Unification by stealth must be stopped, Orbán said, because that is not in the interest of the people of Europe, but of politicians and bureaucrats and the leaders of multinational companies. “We are opposed to the creation of a new European human race that is politically correct and thinks in multicultural terms, every state has the right to stay out of this just as we have the right to stay out of the great European resettlement scheme disguised as migration,” he said.
He said Western European countries and the United States are gradually losing their role as economic leaders. “This is a new situation, and we, Hungarians have to adapt to that,” Orbán added.
“We have to establish the best possible trade and economic relations with Asia and China.” “Mutual respect, good diplomatic relations, expanding investments, growing trade”: this is the Hungarian interest,” Orbán said.

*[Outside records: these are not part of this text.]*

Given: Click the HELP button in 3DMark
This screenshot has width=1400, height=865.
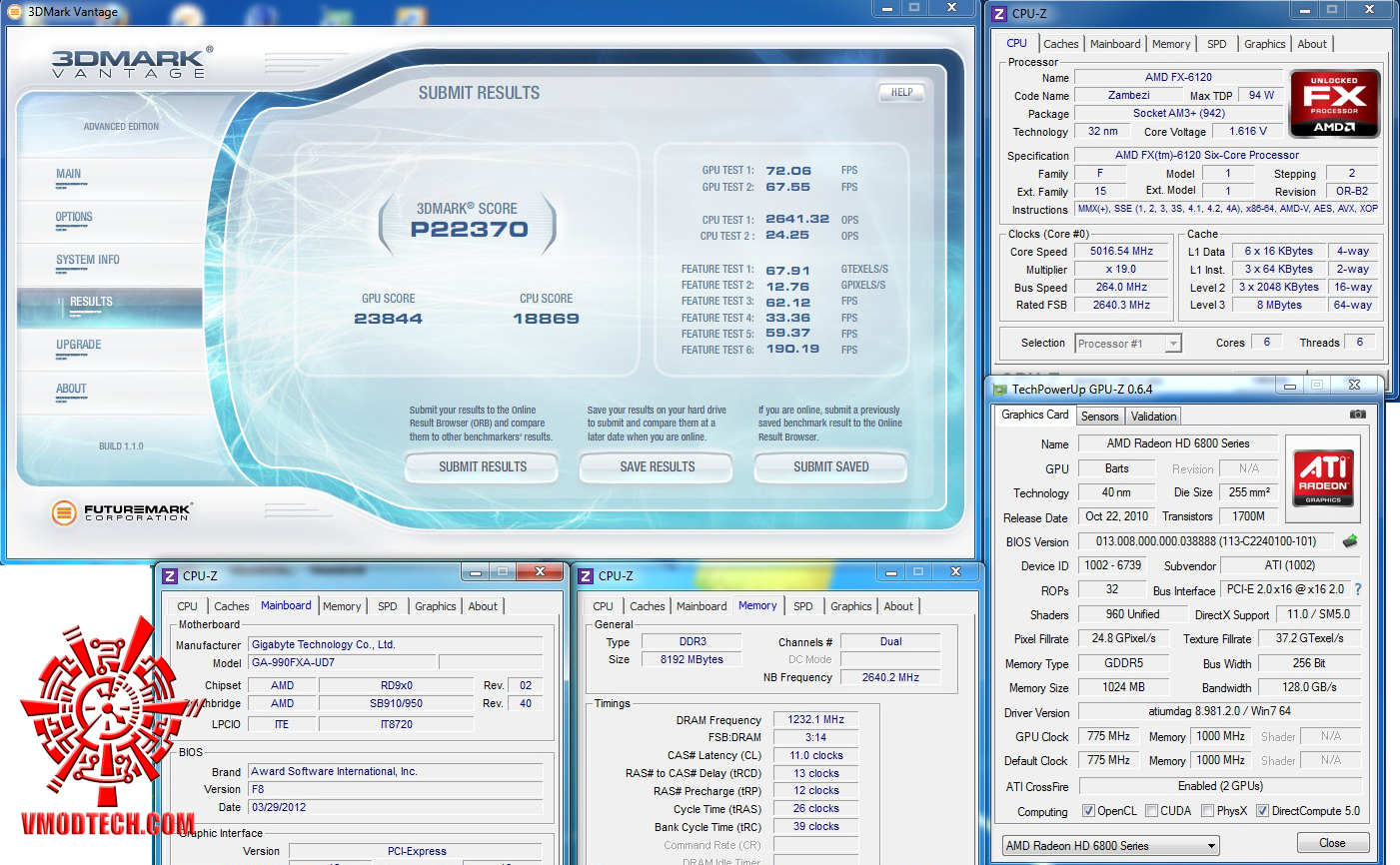Looking at the screenshot, I should [901, 93].
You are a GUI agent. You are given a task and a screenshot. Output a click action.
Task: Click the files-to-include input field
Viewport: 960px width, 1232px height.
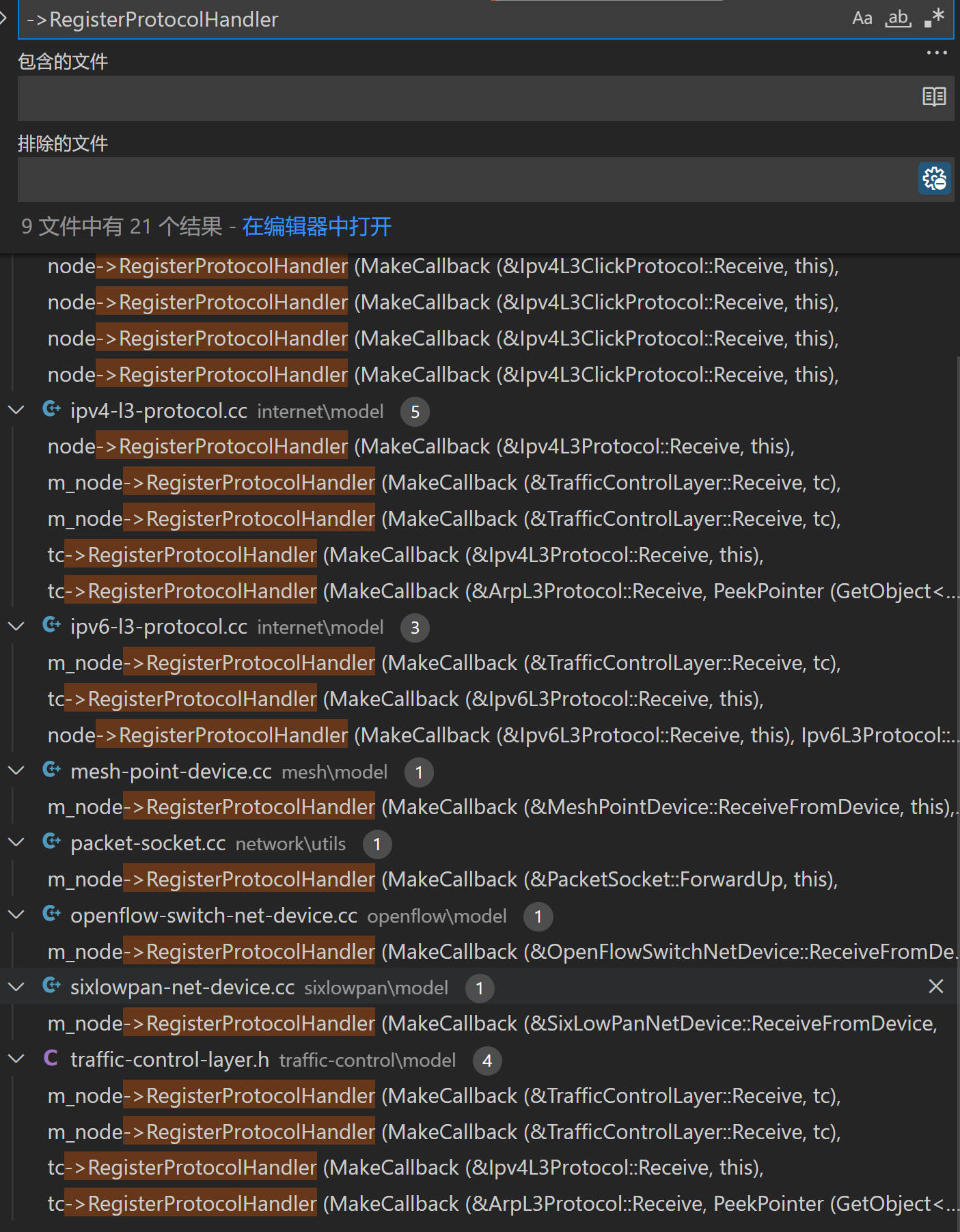point(465,98)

If a party has found a way to serve not the ideals and ideologies but the people and is willing to act accordingly, it will become a force to reckon with, the prime minister said. “We were able to seize the opportunity: a strong, united party with a serious vision, passion and enthusiasm on one side, and tiny, power-hungry parties on the other side,” he said.
“With our policies, even those who do not vote for us are better off, whereas with the policies of the left, even those who vote for them are worse off,” he added.
“We believe in work, and that is why we will win,” Orbán said. In recent months, in spite of the pandemic, “we re-ignited the engines” and “the economy is humming”.
“Our programme is backed by an overwhelming majority in society,” Orbán said. “The only question is whether this social majority will become an electoral majority,” he said, adding that “I believe it will if we work hard in the remaining weeks”.
He noted that many people attended the commemoration (of the 1956 uprising) on October 23, but “there will be twice or three times more of us when we turn into the home stretch, … and we will go through the thickest wall and win again, because Hungary must go forward and not backward,” the prime minister said.